Teman-temanku yang mengajak bermain hari itu aku abaikan. Mereka kadang marah, karena katanya aku sombong. Aku tidak peduli. Hari saat ibu pulang dari kota adalah hari besarku. Tidak ada yang bisa menggangguku. Tidak sama sekali. 

Ayah dan ibu cerai entah dari sejak kapan, yang pasti aku tidak pernah tahu keberadaan ayah sampai umur 8 tahun. Waktu ibu memutuskan pergi bekerja di luar kota, saat itu usiaku masih dua tahun.
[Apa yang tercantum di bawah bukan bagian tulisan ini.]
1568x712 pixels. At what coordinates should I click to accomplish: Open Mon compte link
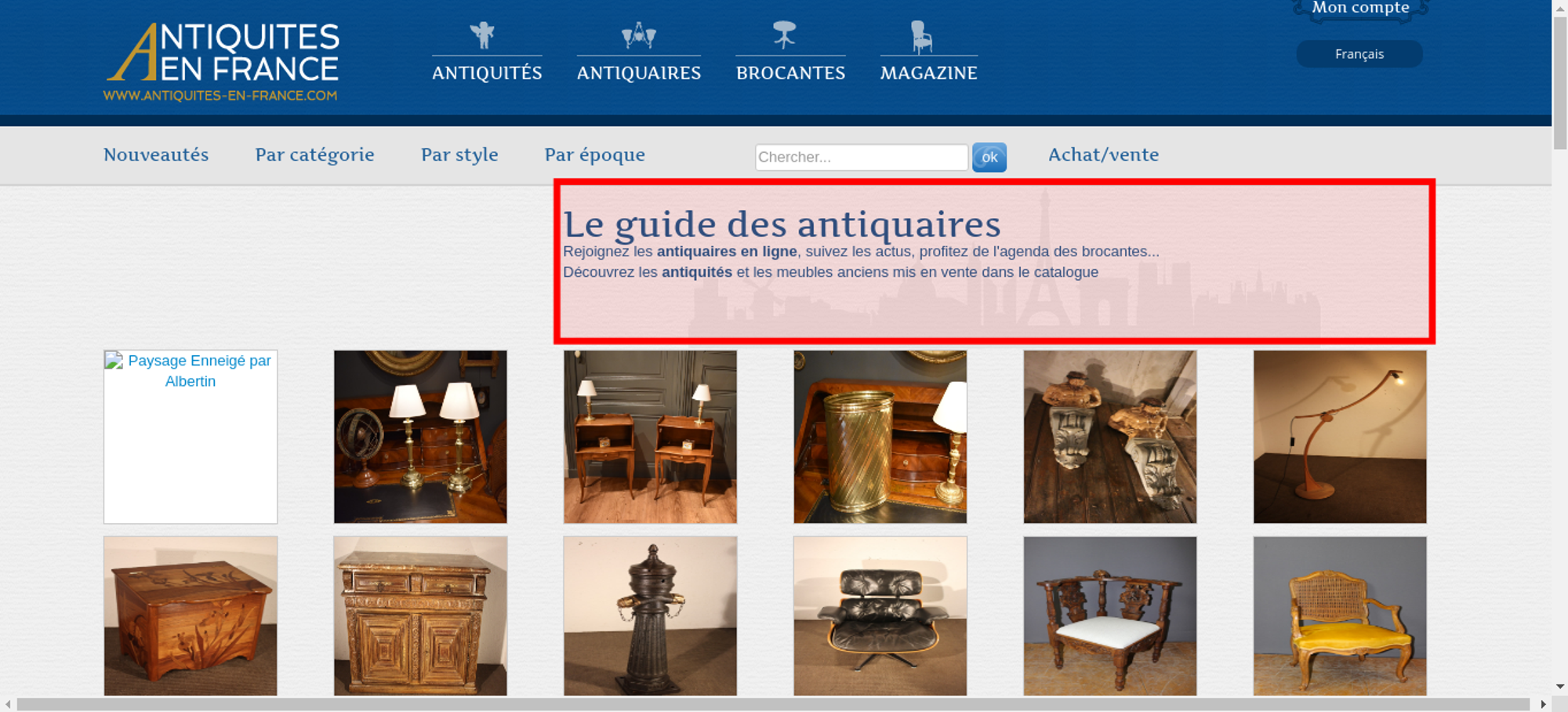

Begitu kecil dan ringkih, saat jiwa itu butuh sekali dekapan, ibu terpaksa harus pergi untuk sekadar menjadi tulang punggung bagi keluarga. Dan bersama nenek, hari-hariku menjadi berbeda dengan anak-anak lain yang biasanya mereka selalu dimandikan oleh ibunya mungkin. 

Kenangan itu seolah terputar tanpa henti, kala aku melihat gadis kecil dengan bandana yang duduk di depan rumah menunggu ibu pulang. Begitu cantik dengan gaun terbaiknya, dengan ekspresi wajah paling menggemaskan.

Ibu yang Pulang dari Kota

cinta ibu dan senyum bunga
Ilustrasi./Copyright shutterstock.com/g/tomwang

Si anak berbandana itu aku, aku yang sedang menunggu ibu pulang. Saat matahari sudah di atas kepala, biasanya ibu sampai di ujung jalan. Lalu lari memelukku. Dan aku menangis, melepas kerinduan yang tidak seorang pun bisa mengerti arti rinduku pada ibu. Ibu dan rindu seolah menyatu dalam kenangan termanis masa kecilku. 

Entah yang kuceritakan ini adalah cerita bahagia atau sedih. Hanya saja, bagiku ini adalah kenangan manis yang sangat manis. Manisnya rindu dan dekapan ibu saat pulang itu rasanya sangat membahagiakan, lebih bahagia dari setiap inci keindahan semesta.

Bau tubuh ibu adalah candu yang sampai saat ini sebenarnya sangat aku rindukan. Kata orang, kenangan manis akan selalu dirindukan sampai kapan pun. Dan memang kerinduan itu selalu hadir tatkala bau tubuh ibu menyapaku lewat mimpi malam. 

Mimpi adalah harapanku untuk memohon pada Tuhan agar sekiranya dia bisa membawaku pada masa itu kembali. Dalam mimpi, ingin sekali rasanya aku menyatu bersama kenangan itu. Rasanya masih sama, penuh rindu dan cinta. Karena memang kenangan paling indah adalah yang di dalamnya penuh kasih dan cinta.